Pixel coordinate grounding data
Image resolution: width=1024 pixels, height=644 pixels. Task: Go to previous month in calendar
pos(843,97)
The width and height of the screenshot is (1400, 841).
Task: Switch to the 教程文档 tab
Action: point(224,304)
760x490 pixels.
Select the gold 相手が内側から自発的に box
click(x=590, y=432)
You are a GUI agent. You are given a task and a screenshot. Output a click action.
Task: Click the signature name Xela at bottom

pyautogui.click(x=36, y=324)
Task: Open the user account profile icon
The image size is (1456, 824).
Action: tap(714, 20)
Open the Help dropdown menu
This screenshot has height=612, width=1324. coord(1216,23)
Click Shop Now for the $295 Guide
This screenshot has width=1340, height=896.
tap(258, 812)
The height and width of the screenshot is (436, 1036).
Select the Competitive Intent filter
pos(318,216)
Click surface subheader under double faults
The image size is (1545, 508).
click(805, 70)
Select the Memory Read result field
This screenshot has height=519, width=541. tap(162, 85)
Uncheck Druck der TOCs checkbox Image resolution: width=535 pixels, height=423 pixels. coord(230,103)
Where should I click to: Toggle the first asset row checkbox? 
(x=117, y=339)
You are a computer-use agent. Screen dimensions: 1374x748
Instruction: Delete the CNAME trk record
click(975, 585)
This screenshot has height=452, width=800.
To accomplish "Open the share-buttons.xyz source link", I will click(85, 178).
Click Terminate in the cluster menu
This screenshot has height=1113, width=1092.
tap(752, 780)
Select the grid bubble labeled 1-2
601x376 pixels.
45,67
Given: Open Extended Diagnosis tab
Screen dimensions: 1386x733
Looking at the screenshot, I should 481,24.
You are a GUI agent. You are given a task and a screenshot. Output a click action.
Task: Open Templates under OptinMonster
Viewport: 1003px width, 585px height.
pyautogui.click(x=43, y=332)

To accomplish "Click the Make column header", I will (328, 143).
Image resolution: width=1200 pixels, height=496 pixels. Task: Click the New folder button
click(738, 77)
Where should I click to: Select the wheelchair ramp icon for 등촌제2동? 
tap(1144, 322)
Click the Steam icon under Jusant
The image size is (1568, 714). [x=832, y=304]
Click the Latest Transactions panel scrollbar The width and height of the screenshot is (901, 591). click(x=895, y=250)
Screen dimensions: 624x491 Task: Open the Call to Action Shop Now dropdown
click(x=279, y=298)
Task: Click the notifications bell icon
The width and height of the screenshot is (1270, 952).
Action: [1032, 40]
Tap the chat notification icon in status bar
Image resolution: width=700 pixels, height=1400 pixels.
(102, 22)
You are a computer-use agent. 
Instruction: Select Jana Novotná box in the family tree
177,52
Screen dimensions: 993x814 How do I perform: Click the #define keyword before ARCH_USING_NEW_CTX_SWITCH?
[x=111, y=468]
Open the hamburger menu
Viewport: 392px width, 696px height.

- PROBLEM TO WORK ON
All the entries must be retyped exactly.

- RESULT BELOW
Image resolution: width=1024 pixels, height=644 pixels. Task: Go to previous month in calendar
pos(843,97)
The width and height of the screenshot is (1400, 841).
Task: Switch to the 教程文档 tab
Action: point(224,304)
760x490 pixels.
Select the gold 相手が内側から自発的に box
click(x=590, y=432)
You are a GUI agent. You are given a task and a screenshot. Output a click action.
Task: Click the signature name Xela at bottom

pyautogui.click(x=36, y=324)
Task: Open the user account profile icon
The image size is (1456, 824).
Action: tap(714, 20)
Open the Help dropdown menu
This screenshot has height=612, width=1324. coord(1216,23)
Click Shop Now for the $295 Guide
This screenshot has width=1340, height=896.
tap(258, 812)
The height and width of the screenshot is (436, 1036).
Select the Competitive Intent filter
pos(318,216)
Click surface subheader under double faults
The image size is (1545, 508).
click(805, 70)
Select the Memory Read result field
This screenshot has height=519, width=541. tap(162, 85)
Uncheck Druck der TOCs checkbox Image resolution: width=535 pixels, height=423 pixels. coord(230,103)
Where should I click to: Toggle the first asset row checkbox? 
(x=117, y=339)
You are a computer-use agent. Screen dimensions: 1374x748
Instruction: Delete the CNAME trk record
click(975, 585)
This screenshot has height=452, width=800.
To accomplish "Open the share-buttons.xyz source link", I will click(85, 178).
Click Terminate in the cluster menu
This screenshot has height=1113, width=1092.
tap(752, 780)
Select the grid bubble labeled 1-2
601x376 pixels.
45,67
Given: Open Extended Diagnosis tab
Screen dimensions: 1386x733
Looking at the screenshot, I should 481,24.
You are a GUI agent. You are given a task and a screenshot. Output a click action.
Task: Open Templates under OptinMonster
Viewport: 1003px width, 585px height.
pyautogui.click(x=43, y=332)

To accomplish "Click the Make column header", I will (328, 143).
Image resolution: width=1200 pixels, height=496 pixels. Task: Click the New folder button
click(738, 77)
Where should I click to: Select the wheelchair ramp icon for 등촌제2동? 
tap(1144, 322)
Click the Steam icon under Jusant
The image size is (1568, 714). [x=832, y=304]
Click the Latest Transactions panel scrollbar The width and height of the screenshot is (901, 591). click(x=895, y=250)
Screen dimensions: 624x491 Task: Open the Call to Action Shop Now dropdown
click(x=279, y=298)
Task: Click the notifications bell icon
The width and height of the screenshot is (1270, 952).
Action: [1032, 40]
Tap the chat notification icon in status bar
Image resolution: width=700 pixels, height=1400 pixels.
(102, 22)
You are a computer-use agent. 
Instruction: Select Jana Novotná box in the family tree
177,52
Screen dimensions: 993x814 How do I perform: Click the #define keyword before ARCH_USING_NEW_CTX_SWITCH?
[x=111, y=468]
Open the hamburger menu
Viewport: 392px width, 696px height.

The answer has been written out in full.